All matrices we talk about here are $n \times n$ square matrices over a numeric field.

In linear algebra the definition of the concept **invertible matrix **is usually given this way.

**Def.:** A matrix is said to be **invertible** if there exists a matrix B such that $AB=BA=I$ where I is the identity matrix. In this case **B** is called the inverse matrix of **A**.

But I somehow don't like this definition, it seems too strong to me since it implies B is both left inverse (meaning $BA=I$) and right inverse (meaning $AB=I$) of the matrix A.

So let us try to introduce this concept in a somewhat different way.

**Def.1: **A matrix is said to be **left invertible** if there exists a matrix B such that $BA=I$ where I is the identity matrix. In this case **B** is called **left inverse** matrix of **A**.

**Def.2: **A matrix is said to be **right invertible** if there exists a matrix B such that $AB=I$ where I is the identity matrix. In this case **B** is called **right inverse** matrix of **A**.

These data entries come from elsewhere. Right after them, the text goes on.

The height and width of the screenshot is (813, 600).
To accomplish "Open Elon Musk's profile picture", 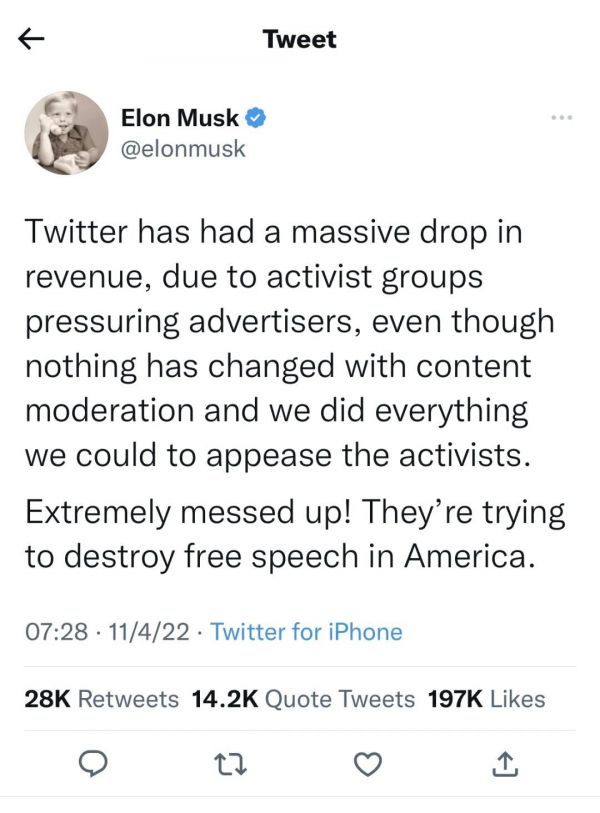I will 65,133.
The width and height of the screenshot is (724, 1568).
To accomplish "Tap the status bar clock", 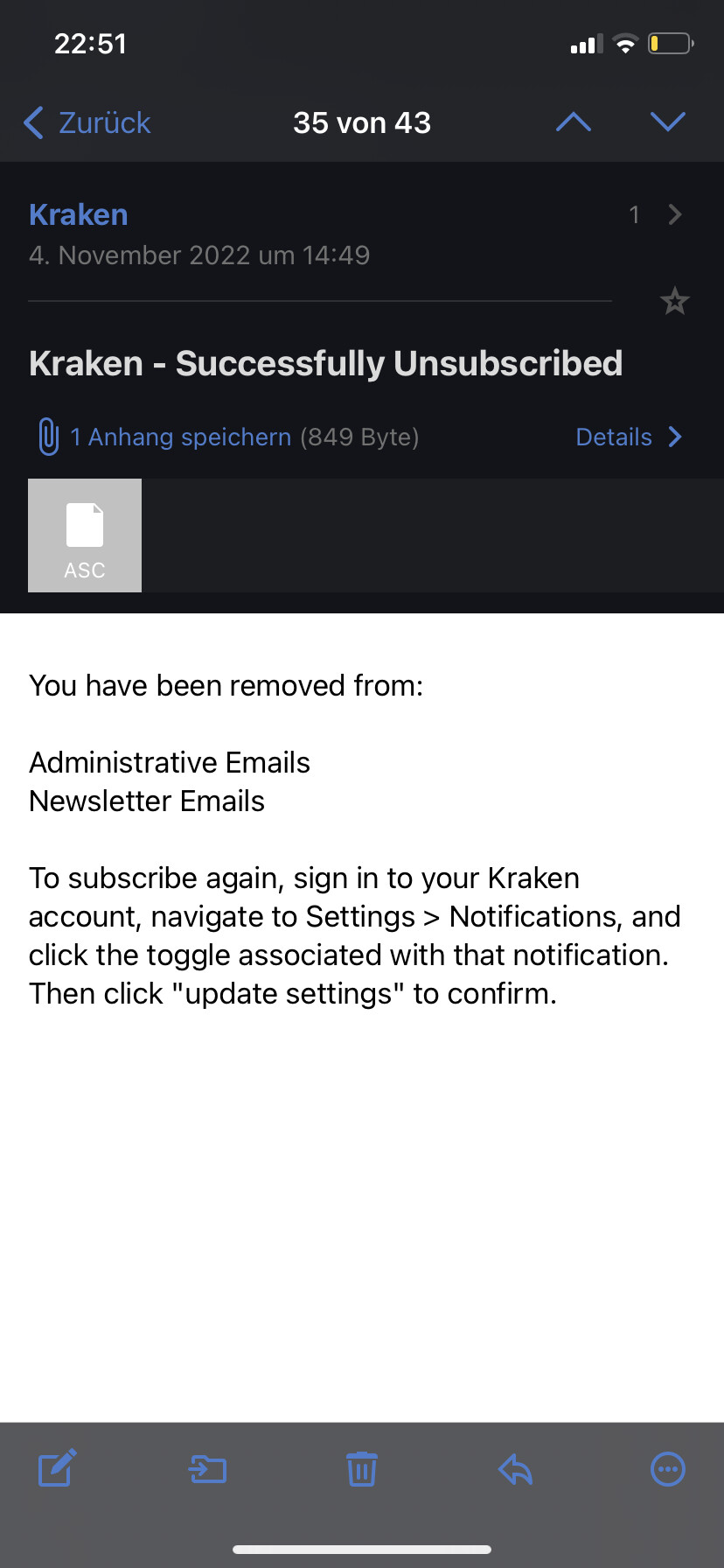I will pyautogui.click(x=91, y=44).
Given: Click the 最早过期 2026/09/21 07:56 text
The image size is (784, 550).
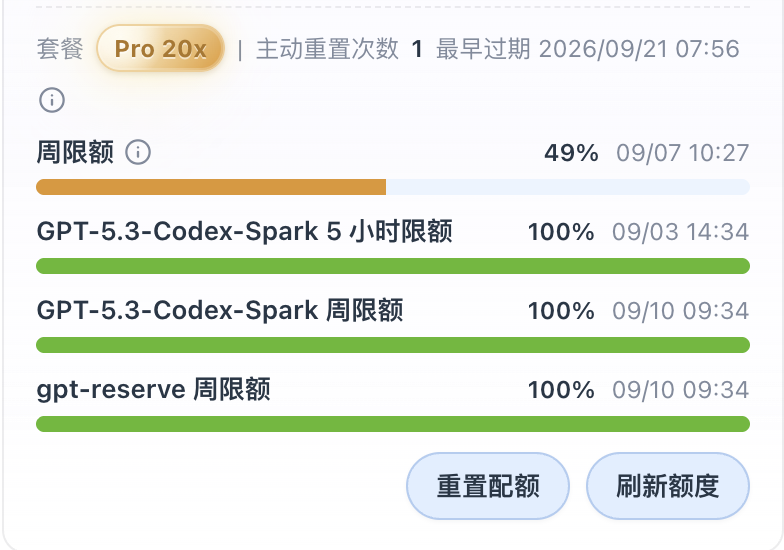Looking at the screenshot, I should pyautogui.click(x=588, y=49).
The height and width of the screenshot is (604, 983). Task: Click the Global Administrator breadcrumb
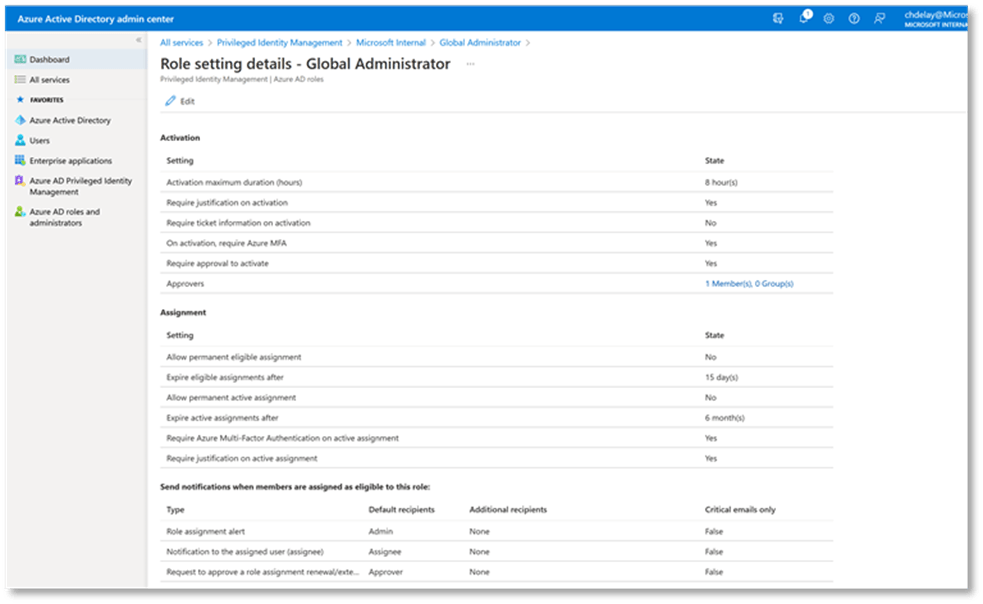480,43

We still don't know if left/right inverses of a matrix A exist and under what conditions. We also don't know if they are unique (in case they exist).

Now we will prove a few statements to clarify all this.

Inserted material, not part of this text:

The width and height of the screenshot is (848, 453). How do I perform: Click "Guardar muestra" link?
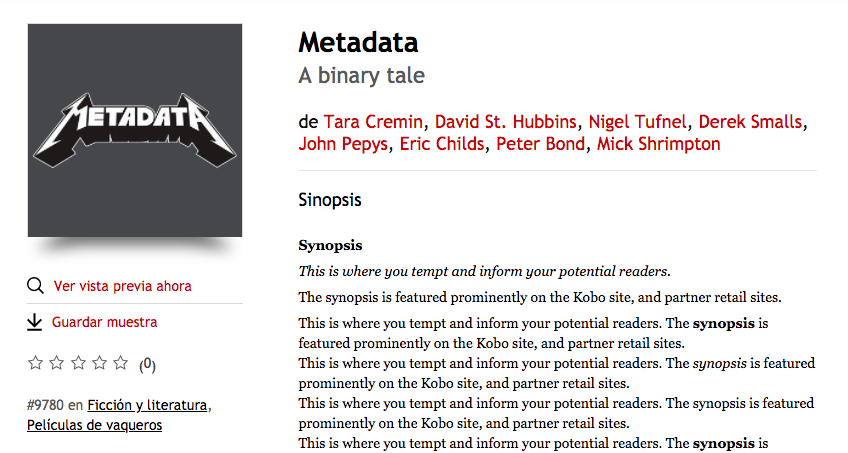pyautogui.click(x=104, y=323)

**Th1: **If a matrix A is left (or right) invertible then $\det (A) \ne 0$

**Proof: **We know that $\det (XY) = \det(X) \cdot \det(Y)$

If A is left invertible then there exists a matrix B such that $BA = I$. But then $1 = \det(I) = \det(BA) = \det(B) \cdot \det(A)$ And now it follows that $\det(A) \ne 0$

If A is right invertible then there exists a matrix B such that $AB = I$. But then $1 = \det(I) = \det(AB) = \det(A) \cdot \det(B)$ And now again it follows that $\det(A) \ne 0$

**Th2:** If $\det(A) \ne 0$ then A is left and right invertible.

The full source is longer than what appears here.